The present invention relates to a new and distinct cultivar of twinspur, which is grown as a spring and summer flowering annual or perennial plant for use in containers, borders and in mass landscape planting. The new cultivar in the genus Diascia will be referred to hereinafter by the cultivar name ‘Aurora Apricot’. This application is co-pending with the related cultivars Diascia ‘Aurora Light Pink’ and Diascia ‘Aurora Dark Pink’ which have been hybridized and selected in the same manner.
The inventors have been interested and have collected plants of the genus Diascia since the early 1990s. Diascia, which is native to southern Africa, provides showy annual and perennial (in mild climates) plants whose predominant flower color range in nature is in the range of soft to dark pink, also white, lavender-pink, salmon and apricot. Plants of Diascia which are raised from seed are inherently variable in growth habit, ranging from loose, weak plants with brittle stems to plants with significantly shorter internodes. Various breeding programs, including the inventors', have aimed to develop improvements in plant habit and also an extension of the color range into the deep pink, red or orange shades and ideally with very similar compact habits for each color.

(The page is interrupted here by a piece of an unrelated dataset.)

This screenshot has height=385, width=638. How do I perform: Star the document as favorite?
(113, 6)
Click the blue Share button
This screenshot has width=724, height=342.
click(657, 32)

Commencing in or around 1998, the inventors commenced a breeding project to develop a uniform series of Diascia which exhibit flowers held erect and above the foliage, in a range of colors, and borne on plants with compact habit. By 2003, the inventors had isolated certain seedlings which presented stiffly held longer racemes of individual flowers. Although the inventors deliberately selected and set aside parents for their presumed usefulness for immediate and future hybridization, the parents of ‘Aurora Apricot’ are not known. The inventors estimate that approximately thirty generations of crosses preceded the selection of ‘Aurora Apricot’ in 2009. ‘Aurora Apricot’ was selected by the inventors as an individual seedling within a population of many hundreds of seedlings which flowered in that year. ‘Aurora Apricot’ was selected by the inventors for its combination of qualities including length of inflorescence, arrangement of individual flowers within the inflorescence, clarity of flower color, compatibility and uniformity with other candidates for a related series.
The first asexual propagation of ‘Aurora Apricot’ was conducted in 2009 by the inventors at their nursery in Newport, Gwent, England. The method of asexual propagation used was vegetative tip cuttings. Since that time the unique and distinguishing characteristics of ‘Aurora Apricot’ have been determined stable, fixed, and reproduce true to type in successive generations of asexual reproduction.